(Items listed in a dataset)

────

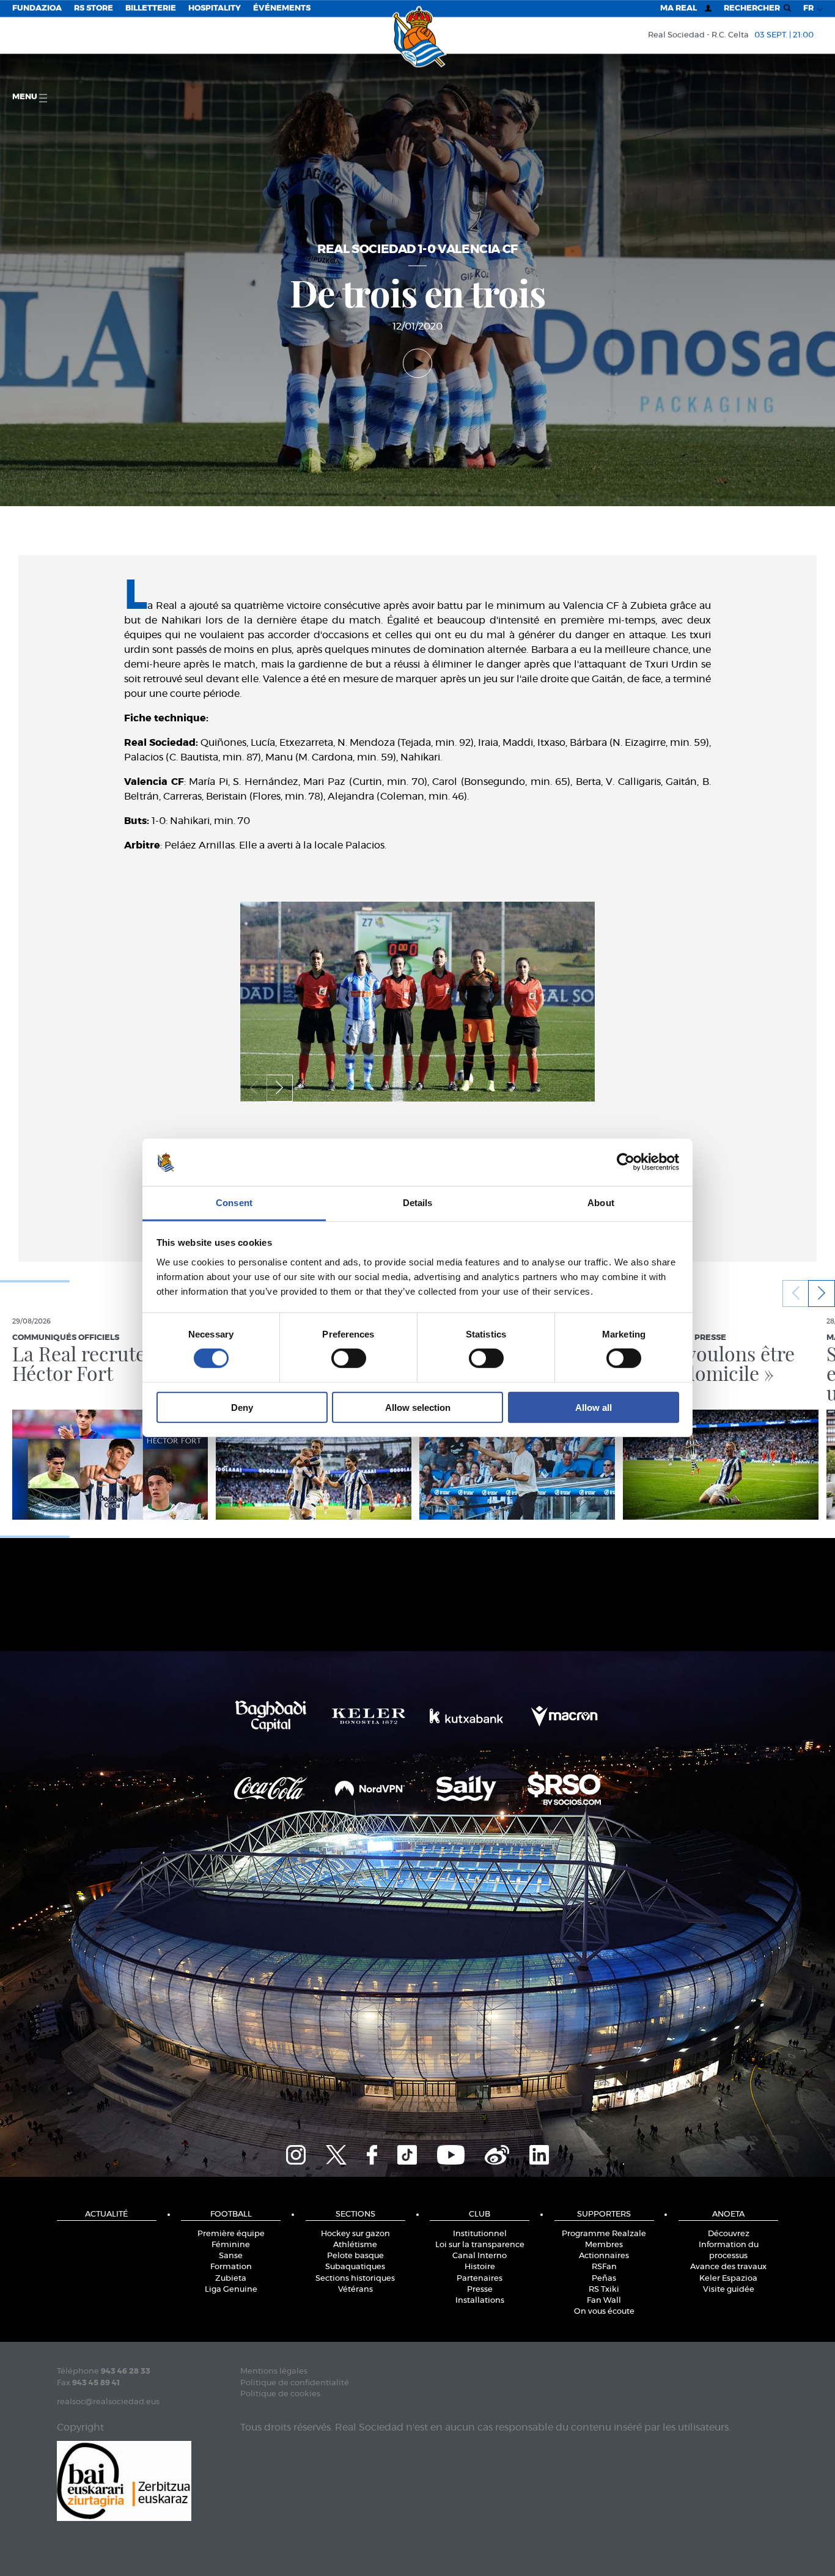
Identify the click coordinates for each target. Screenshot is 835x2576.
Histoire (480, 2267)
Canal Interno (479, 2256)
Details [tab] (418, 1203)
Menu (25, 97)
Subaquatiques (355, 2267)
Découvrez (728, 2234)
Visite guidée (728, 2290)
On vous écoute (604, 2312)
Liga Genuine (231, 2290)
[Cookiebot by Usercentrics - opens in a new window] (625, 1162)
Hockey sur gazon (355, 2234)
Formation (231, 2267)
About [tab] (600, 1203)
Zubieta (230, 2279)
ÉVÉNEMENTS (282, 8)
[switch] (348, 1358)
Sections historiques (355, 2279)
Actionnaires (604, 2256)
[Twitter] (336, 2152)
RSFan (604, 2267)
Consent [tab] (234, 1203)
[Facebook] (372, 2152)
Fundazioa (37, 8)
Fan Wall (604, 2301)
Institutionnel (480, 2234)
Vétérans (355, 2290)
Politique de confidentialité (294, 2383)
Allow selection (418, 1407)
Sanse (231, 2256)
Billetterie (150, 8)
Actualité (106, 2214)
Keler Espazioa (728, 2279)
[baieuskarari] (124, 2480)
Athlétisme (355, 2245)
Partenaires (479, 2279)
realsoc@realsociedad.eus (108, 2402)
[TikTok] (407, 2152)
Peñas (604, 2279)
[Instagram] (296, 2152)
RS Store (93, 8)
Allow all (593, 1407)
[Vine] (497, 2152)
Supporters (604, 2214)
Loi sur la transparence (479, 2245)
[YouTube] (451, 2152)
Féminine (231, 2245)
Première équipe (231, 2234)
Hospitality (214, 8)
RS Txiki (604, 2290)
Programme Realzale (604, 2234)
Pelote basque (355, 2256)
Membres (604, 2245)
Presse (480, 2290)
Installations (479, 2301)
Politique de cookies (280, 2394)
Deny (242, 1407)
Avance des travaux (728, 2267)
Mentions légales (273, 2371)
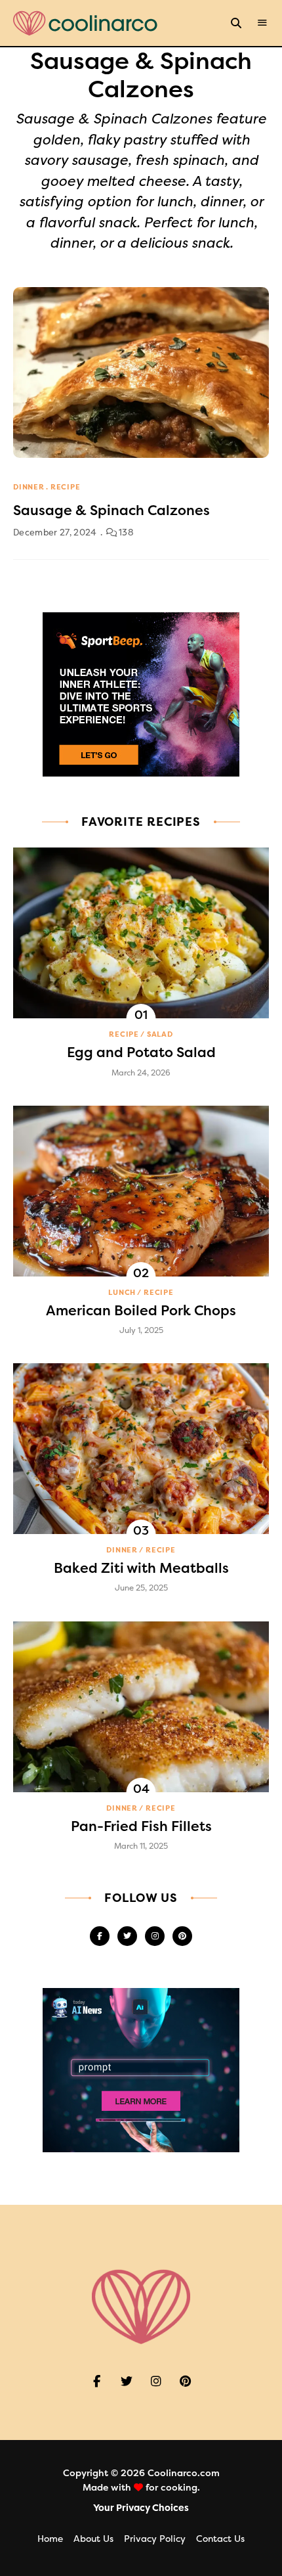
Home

────

▶ **Task goal**
Only lines holding the string "Politique" are wanted; gather each one from the entries above.

▶ **Response below**
Politique de confidentialité (294, 2383)
Politique de cookies (280, 2394)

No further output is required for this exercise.